I’ve been working with a group creating the rubrics for evaluating submissions in a 2nd Life serious game competition. It’s an interesting issue, as there’re broad variances in what folks are thinking. As a reaction to a draft consensus of opinion, I rewrote the criteria to be evaluated as:
Learning
Comprehensiveness of alternatives to right answer
Match of game decisions to learning objectives
Appropriateness of feedbackUsability
Appropriate interface match to action
Interface navigationGame
Naturalness of feedback mechanism
Continuity of experience
Seamlessness in embedding decisions into game world
Appropriateness of world to audience
Relevant to irrelevant action ratio
Appropriate challenge balancing
Level of replay (linear, branching, engine-driven)

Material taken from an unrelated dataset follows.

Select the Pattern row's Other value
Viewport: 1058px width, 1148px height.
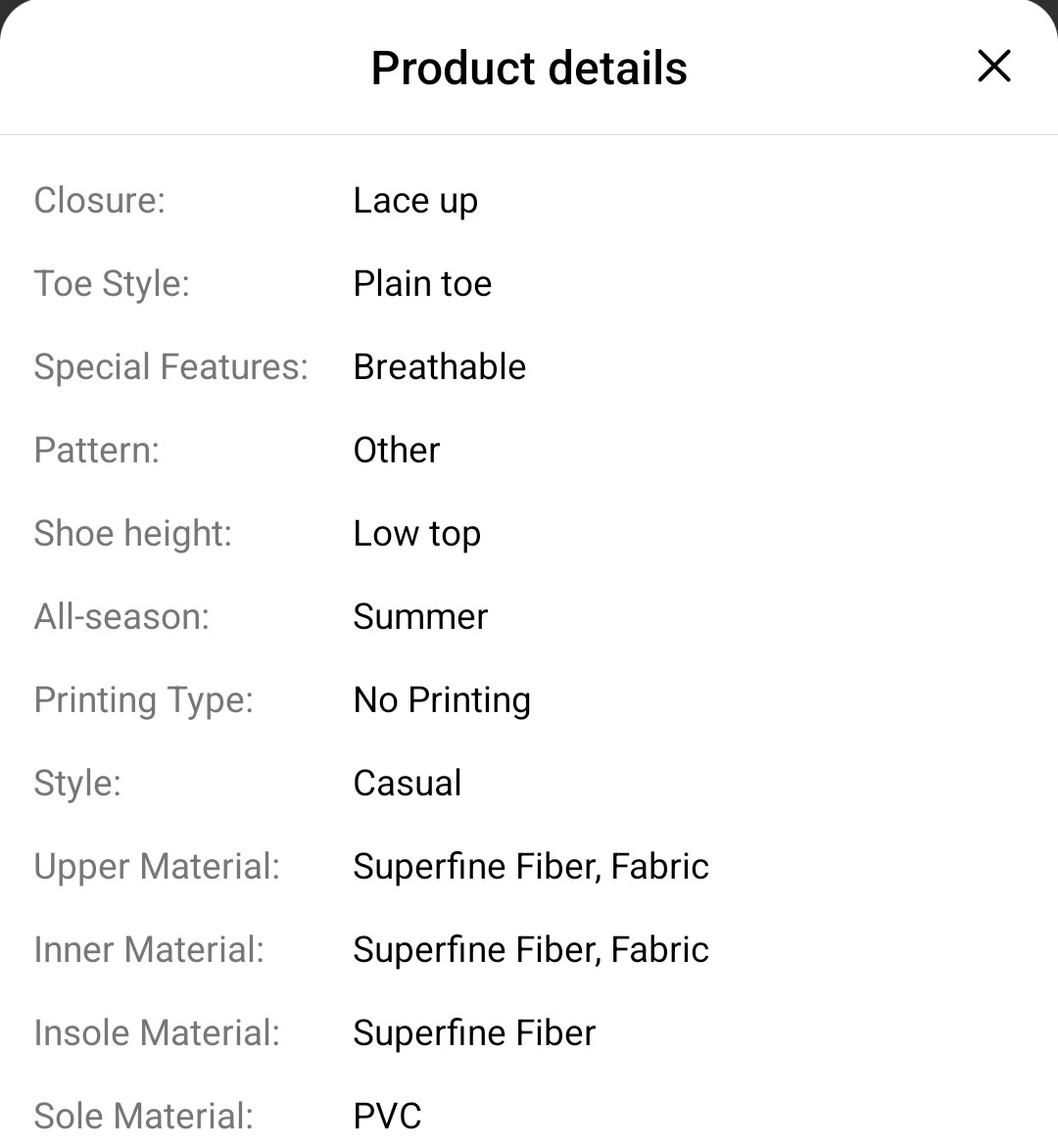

I know this can be done better. Your thoughts?
It’s an effort to combine my aligned elements from both education and engagement (the theoretical basis for my book on learning game design): clear goals, balanced challenge, thematic context, meaningfulness of action to story, meaningfulness of story to player, active choice, direct manipulation, integrated feedback, and novelty (see below), with the more standard elements necessary to make a successful online experience.
I find it useful to revisit principles from another angle, as it gives me a fresh chance to put a reality-check on my thinking. I think my older model holds up (and has continued to over the years), and the extras are not unique to learning games. Some elements cross boundaries, such as feedback having to components: one being the relation to the learning, and the other to the action.
The principles state that, done properly, the best practice (next to mentored real performance) ought to be games. Or, as I like to say: “Learning can, and should, be hard fun!”
Dave Ferguson says
I’m sorry I overlooked this post when it first appeared.
I like the three areas (learning, usability, game). Would it make sense under “usability” to break out something like ease of entry?
What I’m thinking of is “getting your bearings.” For example, I think Second Life is extremely difficult for someone who hasn’t been in other virtual worlds. Some of that’s from the open-endedness of SL (it doesn’t have a clear purpose, like a game would), but some of that’s from the complexity of learning to manage your appearance, control your movements, find out how to find things out, and so forth.
Clark says
Dave, great feedback. It could fit into the two usability categories, or be it’s own. Each of these things ‘unpacks’, I think. I’ll definitely consider it.